Scattering of elastic waves by structural inhomogeneities such as cylindrical cavities has been a subject of intensive study for decades. The time-harmonic elastodynamic analysis making use of the wave function expansions is one of the typical approaches for such problems, and since it gives semianalytical solutions that may show the effect of parameters of the problem rather explicitly, it is still repeatedly used in the study of dynamic response of elastic structures including inhomogeneities.

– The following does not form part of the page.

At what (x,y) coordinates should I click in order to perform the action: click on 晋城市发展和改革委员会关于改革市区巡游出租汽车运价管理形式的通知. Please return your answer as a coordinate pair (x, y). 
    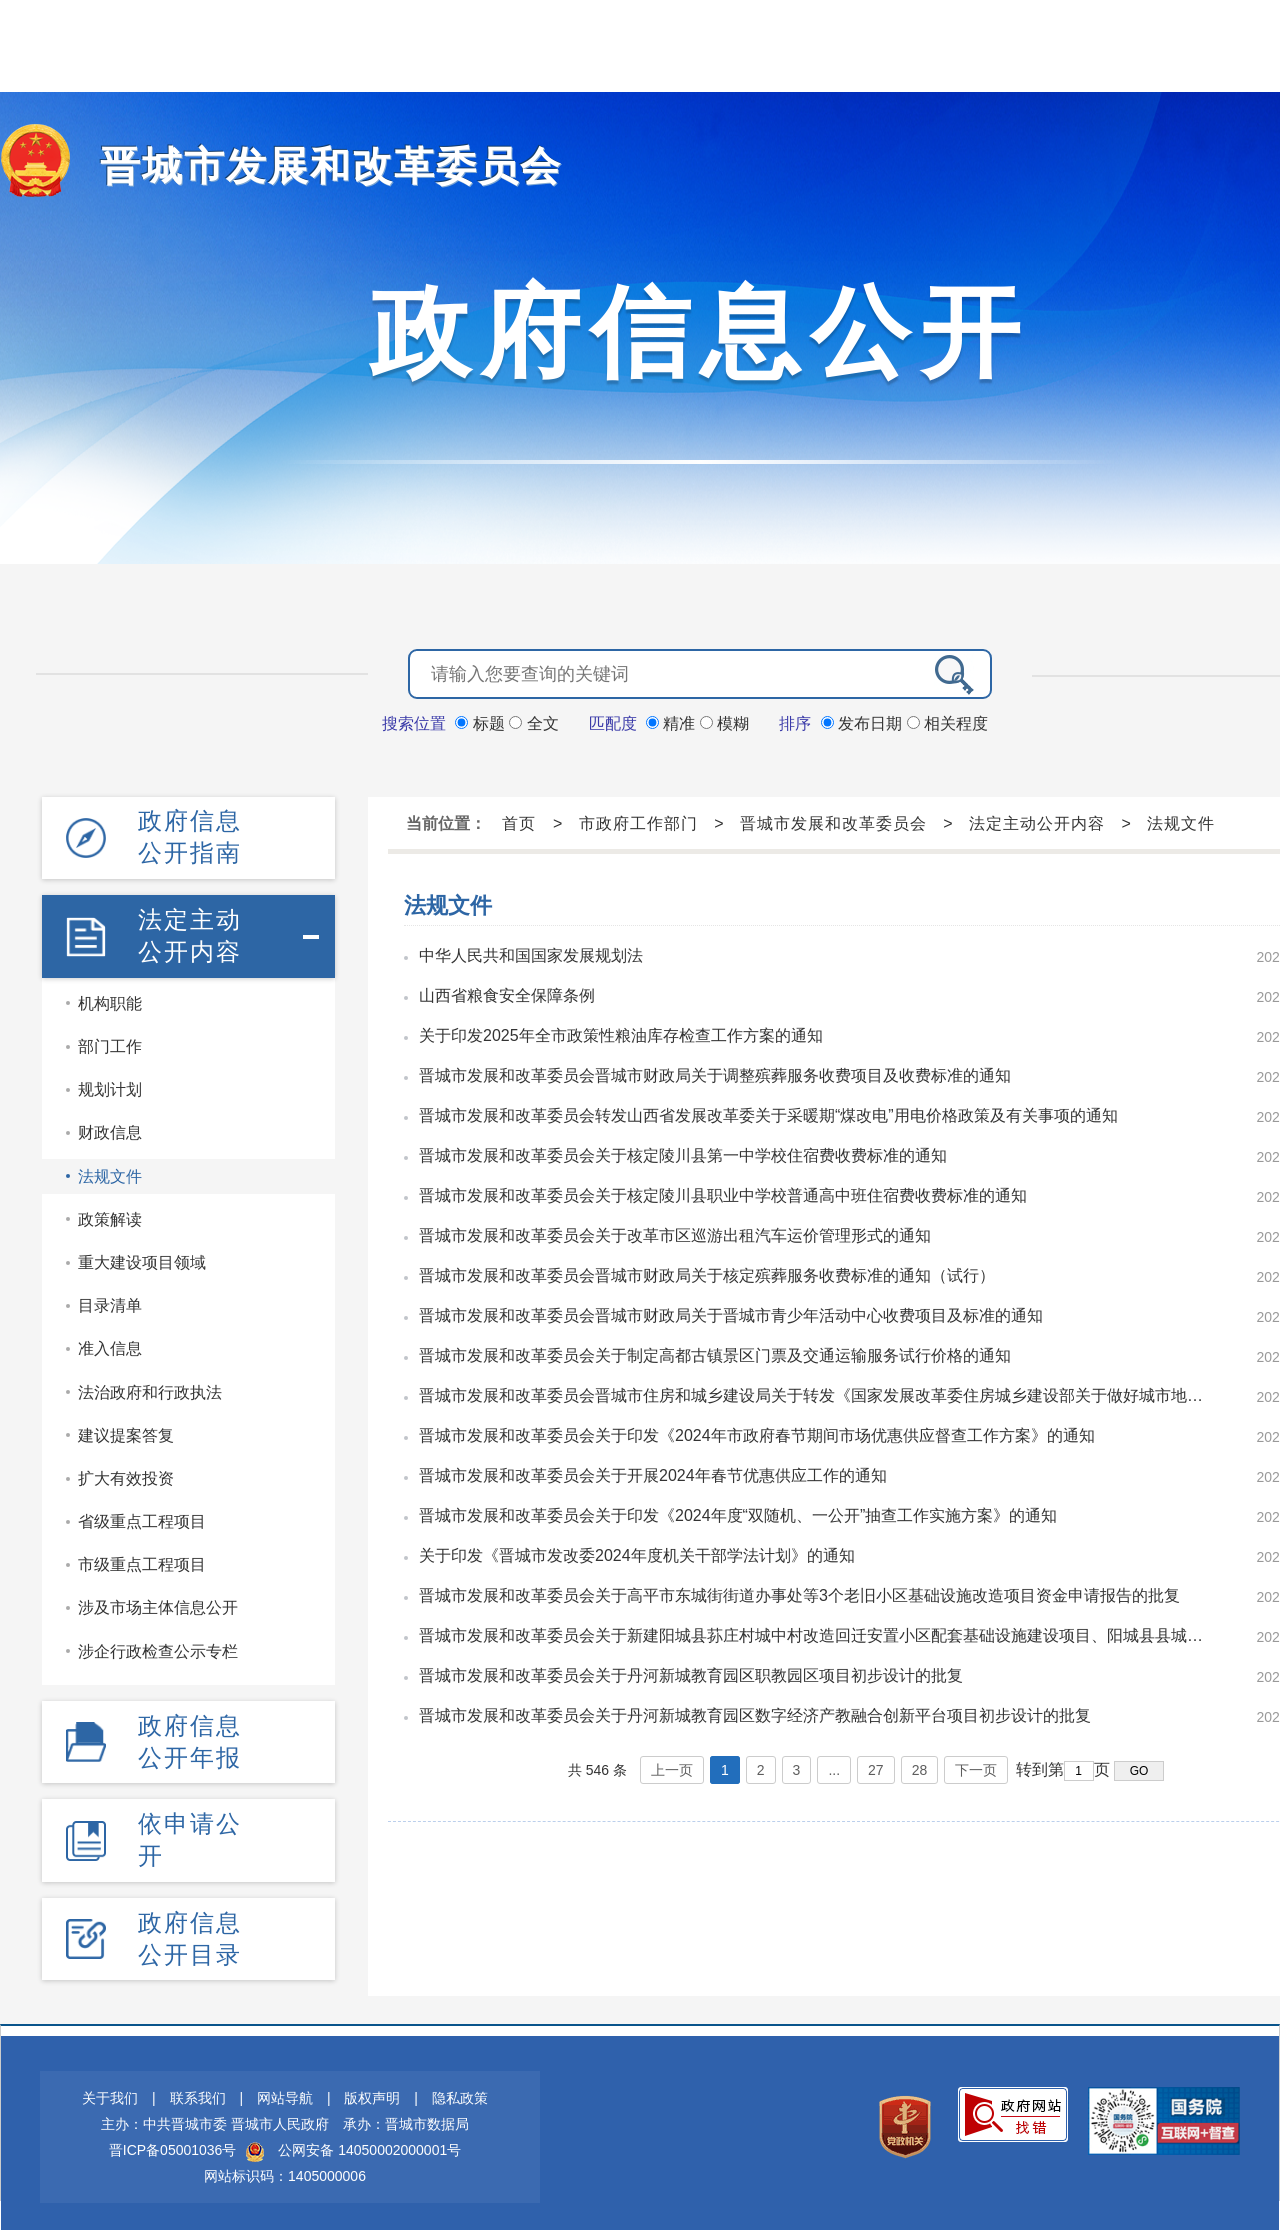
    Looking at the image, I should click on (675, 1233).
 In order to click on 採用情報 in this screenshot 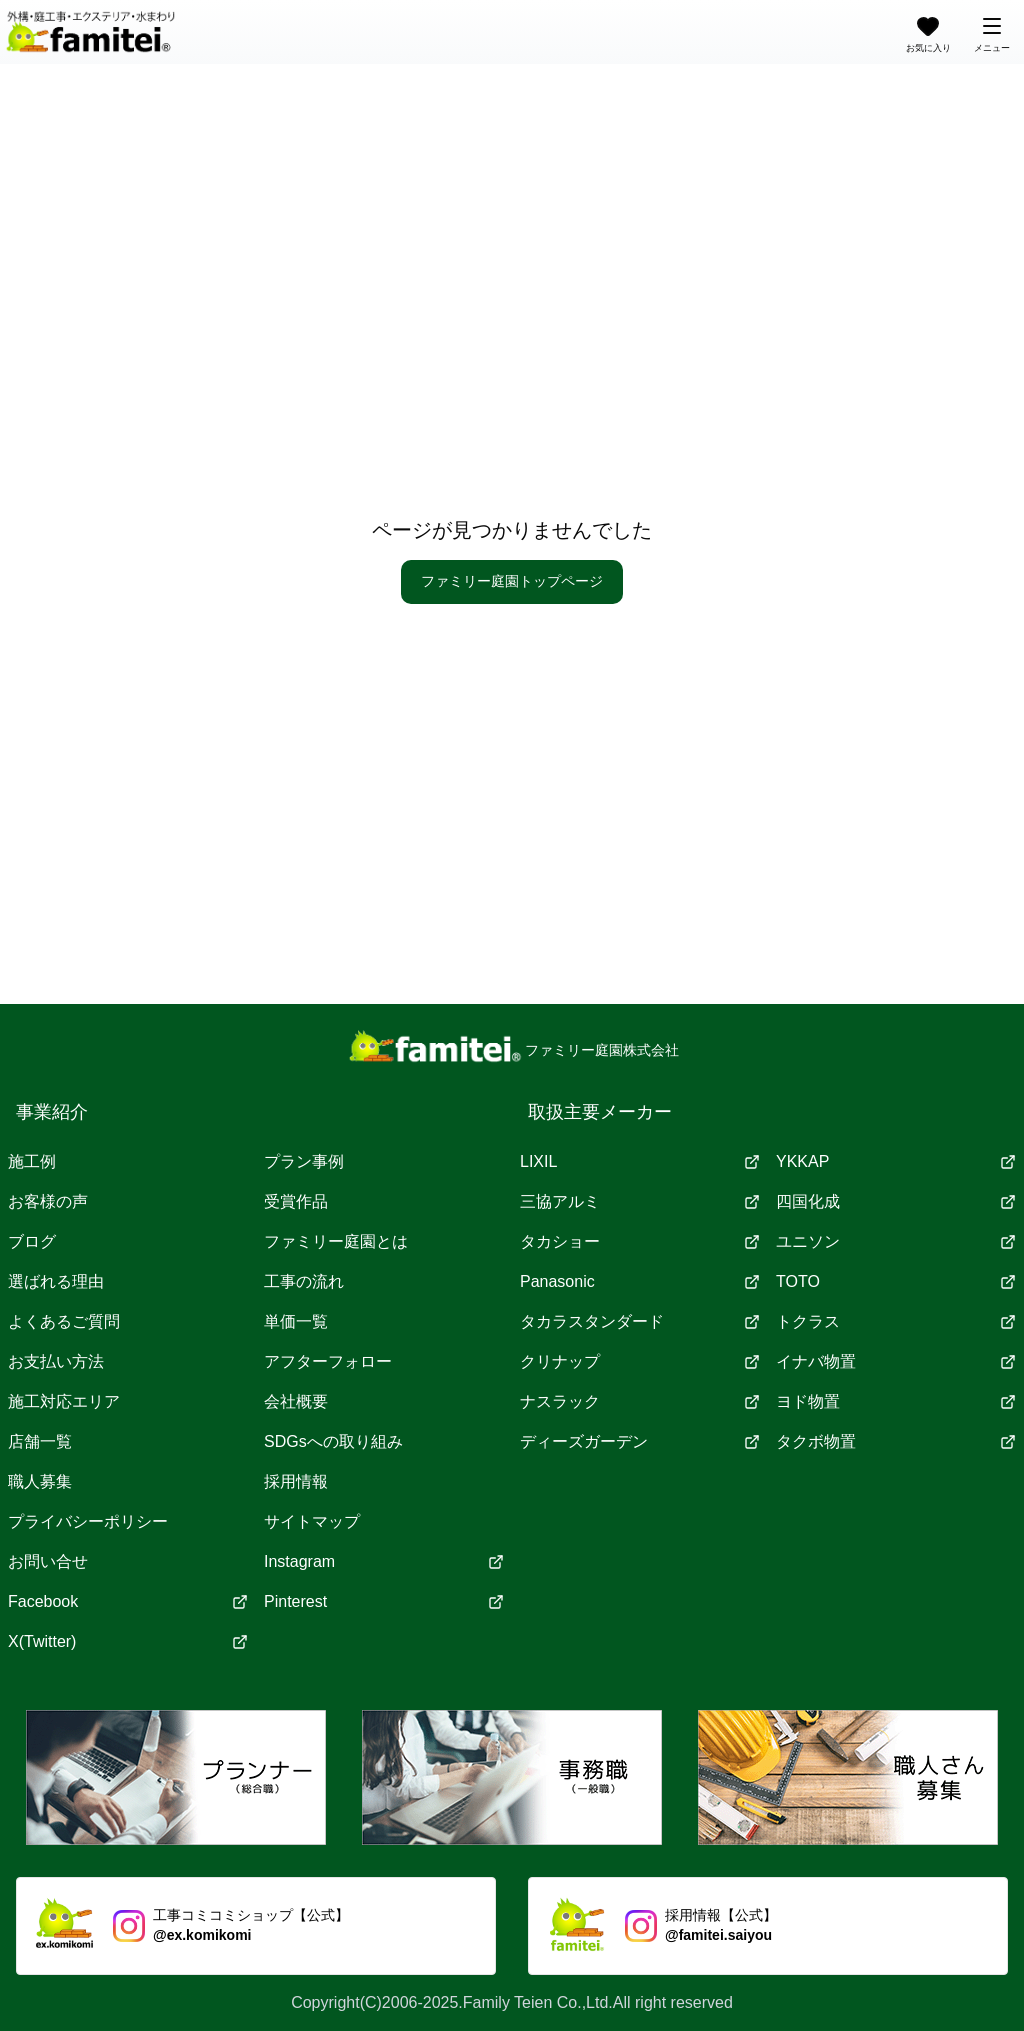, I will do `click(296, 1481)`.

Here, motivated by the observation of the unique underground structural failure patterns caused by the 1995 Hyogo-ken Nanbu (Kobe), Japan, earthquake, we analyze scattering of a plane harmonic body wave by a uniformly lined circular tunnel (cylinder), and from the structural failure patterns we evaluate possible mechanical characteristics of the associated incident seismic waves. In the two-dimensional, in-plane time-harmonic elastodynamic model employed, the lined circular tunnel may be located at a finite depth from an approximate flat free surface of a homogeneous isotropic linear elastic medium (half-space), and the plane wave impinges upon the tunnel at an arbitrary incident angle. We compare the effect of P and SV wave incidences by calculating the dynamic amplification of stresses and displacements around this simplified tunnel, and also show the influence of the wavelength and the incident angle of the plane wave, the overburden thickness, and the relative compliance of the linear elastic lining with respect to the surrounding medium. The results suggest that the observed underground structural failures, the exfoliation of the lining concrete and buckling of the reinforcing steel bars on the sidewall as well as the detachment of the subgrade from the invert, might have been induced by the incidence of P waves in a relatively high frequency range.